A morning of cinquain poems

Hot Cuppa Coffee on a Rainy DayImage by Rachelle Meyer

Dear Julie,

Your daily writing tips emails are fast becoming one of my all time favourite homeschooling resources! I look forward to opening your emails every morning, and my entire family is enjoying the fun writing suggestions you send along to us.

Last week we had great fun verbally “writing” reference letters for each other, and even my 3 year old son was in there having a blast coming up with his own versions. (He was very excited to be deemed a world class expert at licking icing off of cakes!)

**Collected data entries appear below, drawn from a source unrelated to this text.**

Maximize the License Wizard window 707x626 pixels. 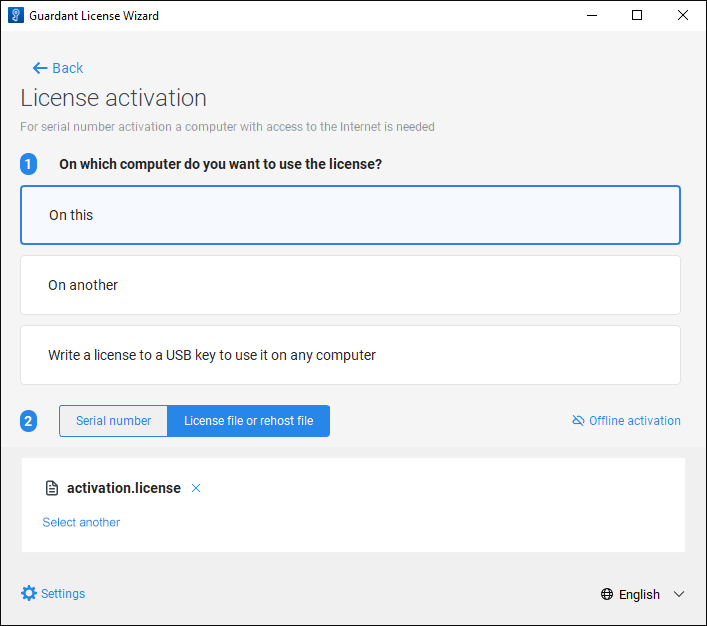(637, 15)
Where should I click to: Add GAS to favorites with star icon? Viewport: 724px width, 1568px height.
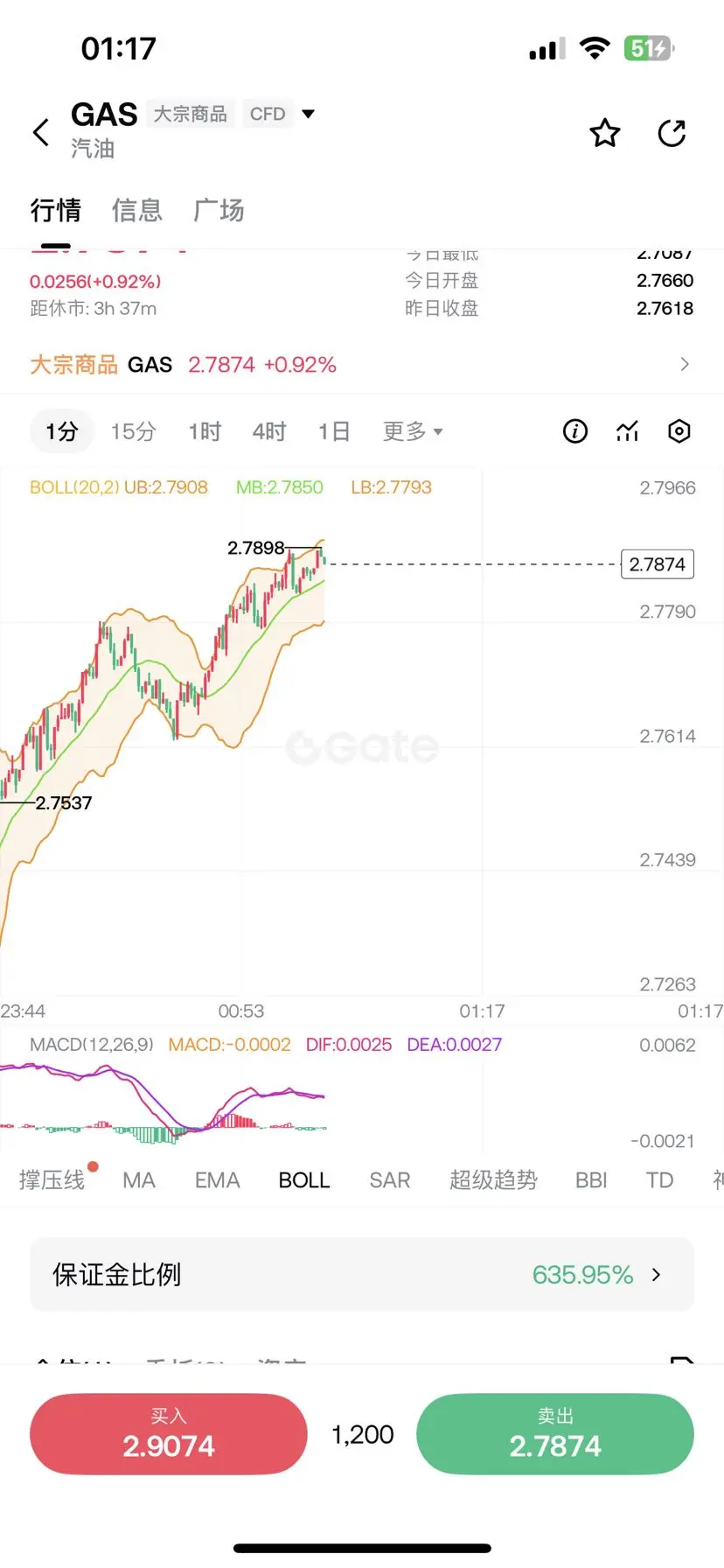[604, 133]
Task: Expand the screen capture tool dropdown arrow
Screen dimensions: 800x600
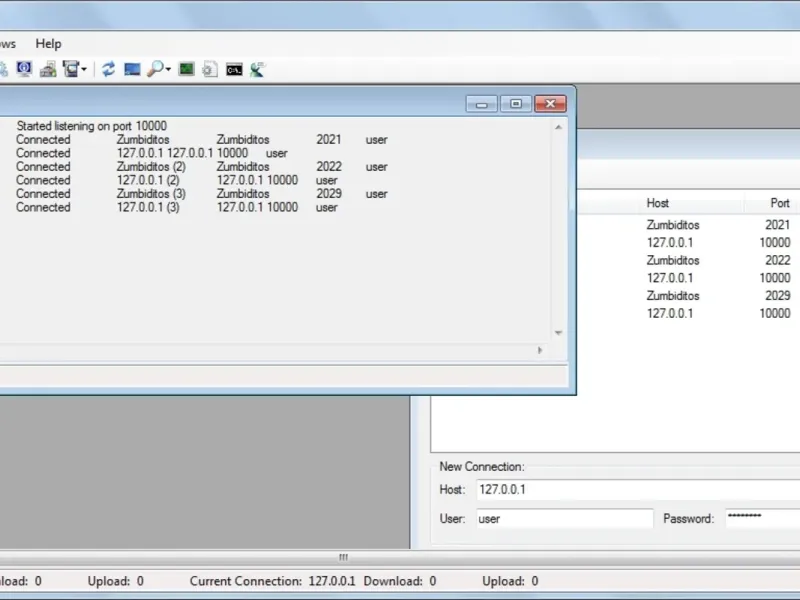Action: (84, 69)
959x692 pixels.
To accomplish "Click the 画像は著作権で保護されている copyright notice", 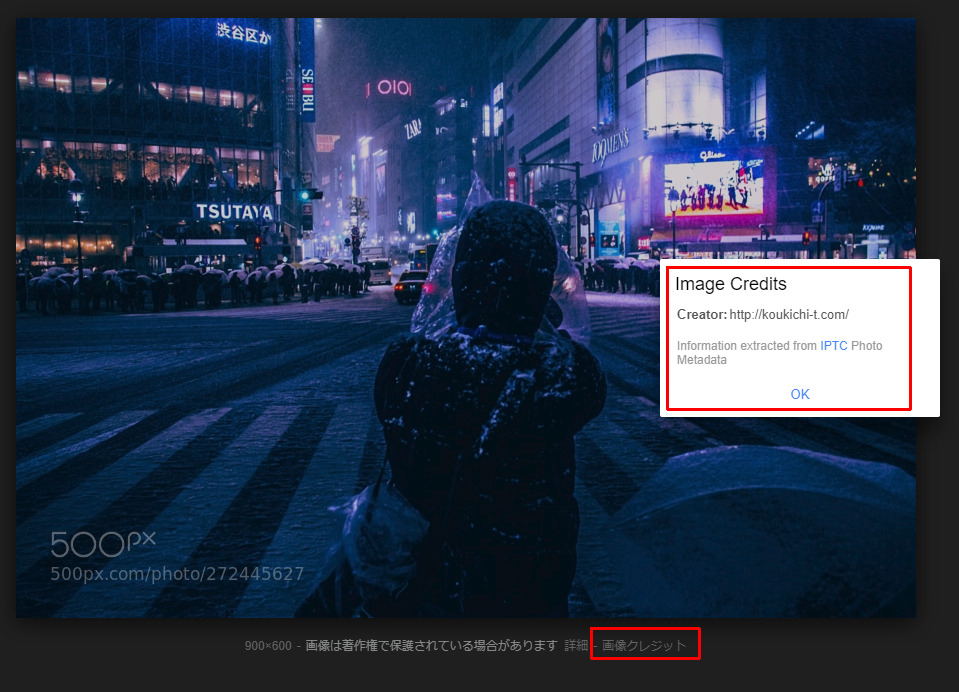I will click(x=430, y=645).
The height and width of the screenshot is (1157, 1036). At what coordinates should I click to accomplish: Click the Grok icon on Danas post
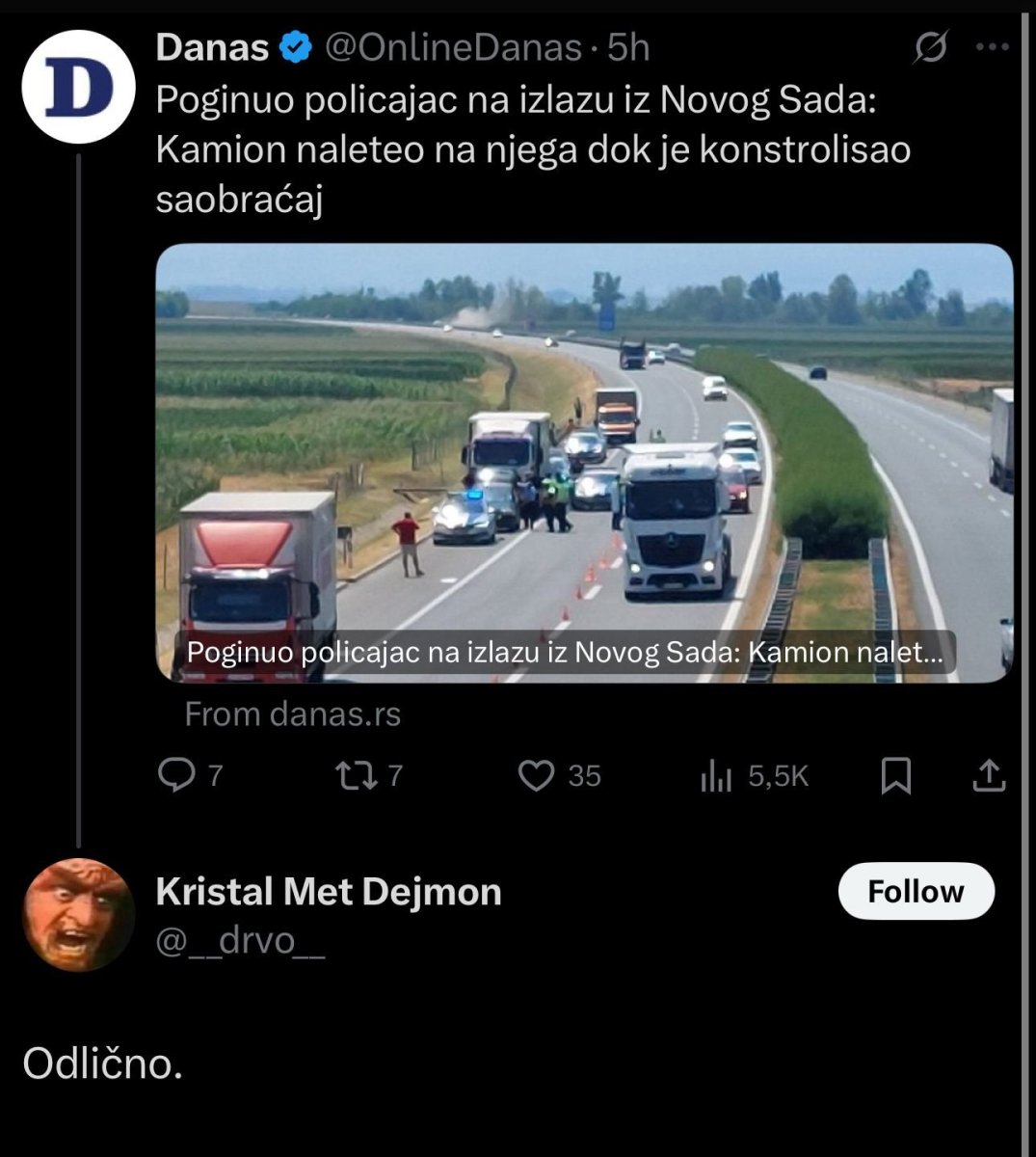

This morning we had a wonderful time writing cinquain poems.* I thought I’d share some of our’ poems with you so you can see first hand what you’re inspiring.

By Fallon (10 yrs):

Sloane
Cute, cuddly
Running, hugging, kissing
I love Sloane
Sister

Dragons
Big, friendly
Flying, eating, sleeping
He burns my hand
Friends

Describing her drawing of a robot couple!

Robot
Metal, electric
Loving, scanning, talking
He loves his wife
Husband

By Eamonn (8 yrs):

Sword
Thin, diamond
Slicing, dicing, ricing
My sword is my hoard
Dagger

By Mama:

Mountains
Majestic, miraculous
Moving, morphing, mourning
Marking many millennia
Monumental

Thanks for all the work you do to inspire and cheer us all on. We appreciate it so much!

Warmly,
Melanie

*A cinquain is a five-lined poem and can be written various ways (some cinquains use different numbers of syllables for each line). For young writers we recommend:

  1. One word (a noun, the subject of the poem)
  2. Two words (adjectives that describe the subject in line 1)
  3. Three words (-ing action verbs (participles) that relate to the subject in line 1)
  4. Four words (a phrase or sentence that relates feelings about the subject in line 1)
  5. One word (a synonym for the subject in line 1 or a word that sums it up)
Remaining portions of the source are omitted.